Iraq: Occupiers, privatisers and exploiters

THE US-led coalition forces occupying Iraq can’t get the country’s power supply going regularly nor can they create health and education services for local people.

But they can try to impose their insane job-threatening capitalist ideas on the country. They aim to privatise whatever they can as quickly as is feasible.

Tim Carney, senior coalition adviser to the Iraqi ministry of industry and minerals, says that dozens of state-owned industries are likely to be ear-marked for privatisation within the next year.

Before that, the occupying forces claimed they’d wait at least until they had an elected Iraqi government of some kind before privatising industry.

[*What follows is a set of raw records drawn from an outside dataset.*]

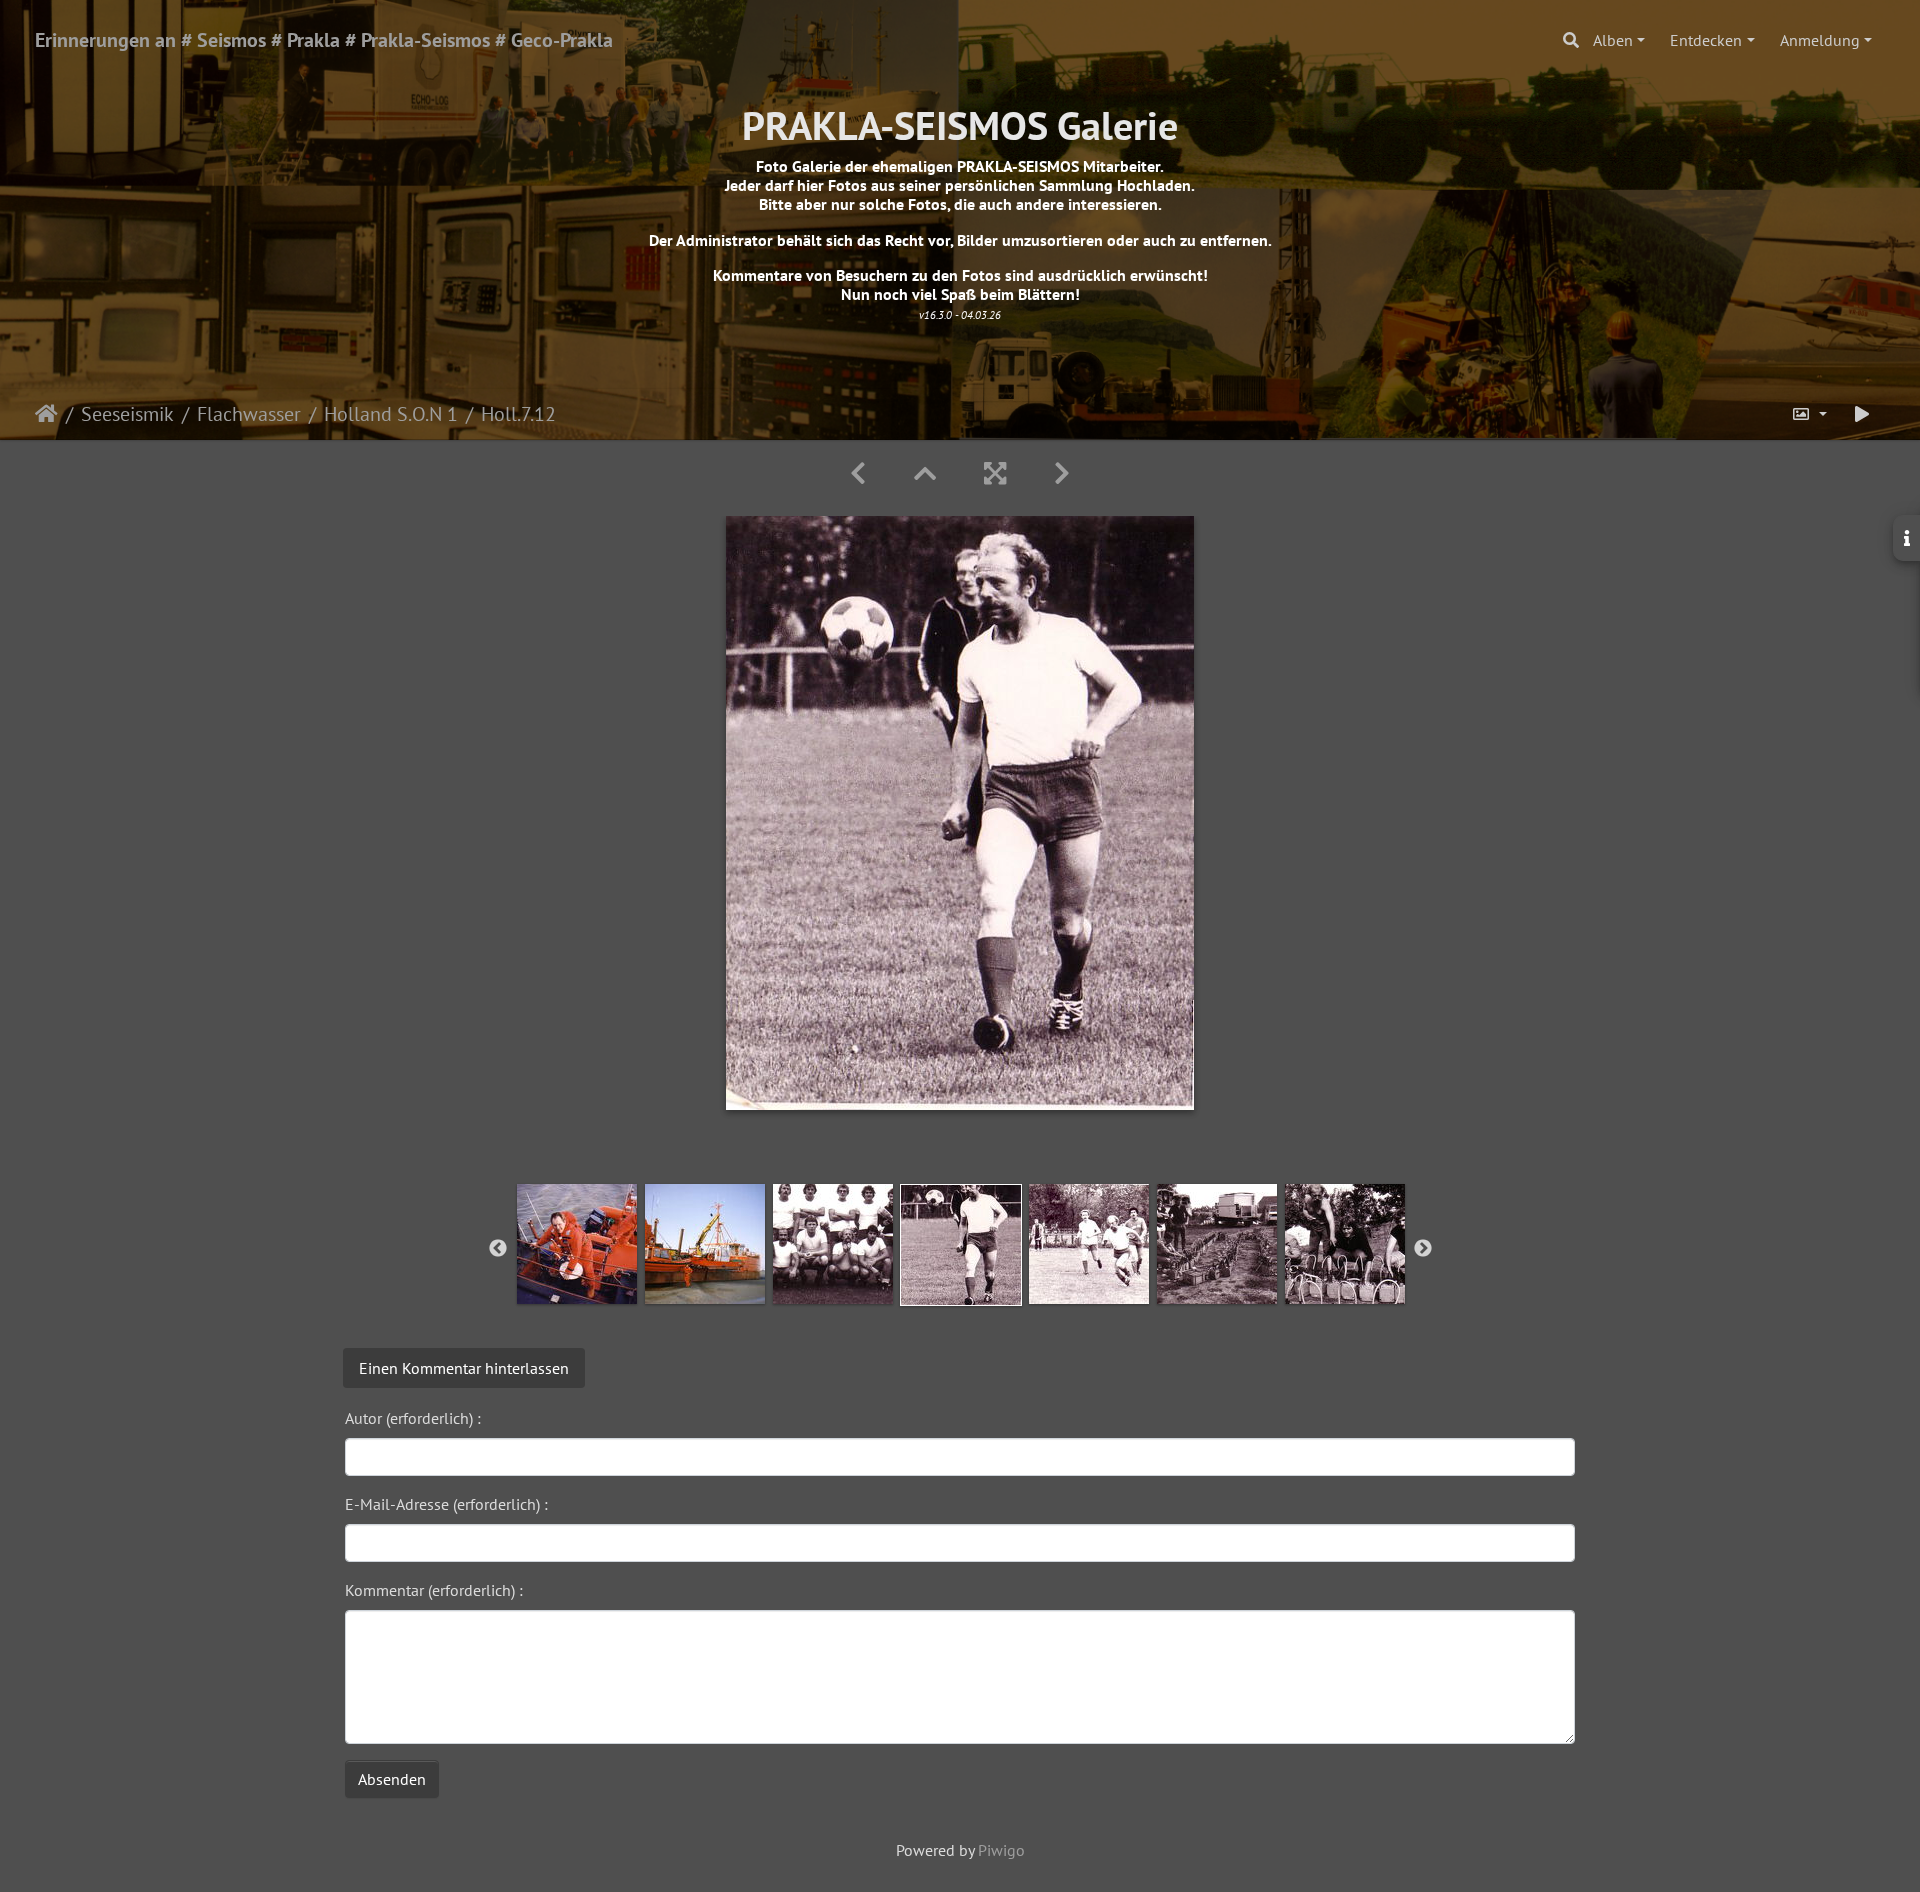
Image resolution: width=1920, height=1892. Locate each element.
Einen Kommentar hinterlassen (464, 1368)
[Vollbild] (995, 473)
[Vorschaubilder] (925, 473)
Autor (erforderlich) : (413, 1418)
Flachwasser (249, 414)
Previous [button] (498, 1249)
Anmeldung (1820, 40)
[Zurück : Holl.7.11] (858, 473)
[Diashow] (1862, 414)
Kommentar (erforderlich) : (434, 1590)
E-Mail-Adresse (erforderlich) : (446, 1504)
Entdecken (1706, 40)
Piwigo (1001, 1850)
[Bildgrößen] (1809, 414)
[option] (577, 1244)
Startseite (46, 414)
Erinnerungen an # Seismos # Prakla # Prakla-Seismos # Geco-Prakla (324, 40)
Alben (1613, 40)
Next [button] (1423, 1249)
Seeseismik (127, 414)
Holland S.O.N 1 (391, 414)
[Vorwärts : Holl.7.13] (1062, 473)
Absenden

Now they say that the economy needs ’too much investment too rapidly’ to worry about such niceties. Foreign ownership will be allowed – business interests from Saudi Arabia, Jordan etc have offered to lease, buy or create joint ventures with Iraqi companies.

Even the very pro-capitalist Iraqi National Accord warns that: "The Iraqi people would turn against privatisation if it was seen to be run for the benefit of foreign companies, especially if it was not being done by an elected government. Then the objectives of the coalition could be misunderstood."

Such fears may make the Americans think twice but the capitalist transformation of Iraq is one of the major "objectives of the coalition".

In just eight weeks since US forces seized Baghdad, Iraq’s once sheltered economy has become a free-trade zone. The small minority of Iraqis with money to spare can buy TVs from South Korea, fridges from Iran or China and toasters from Germany.

Iraqi industry’s outdated equipment can’t produce good quality goods. Capitalist manufacturers and state-owned companies alike are feeling the pinch. If the US can’t get away with direct privatisation, they may just leave it to the "natural" laws of capitalism to wreck Iraqi industry and make it ripe for privatisation and take-over.

On the other hand, they may just go gaily ahead with their privatisation schemes. Either way it looks bad news for Iraq’s working class unless it fights back against global capitalism’s plans.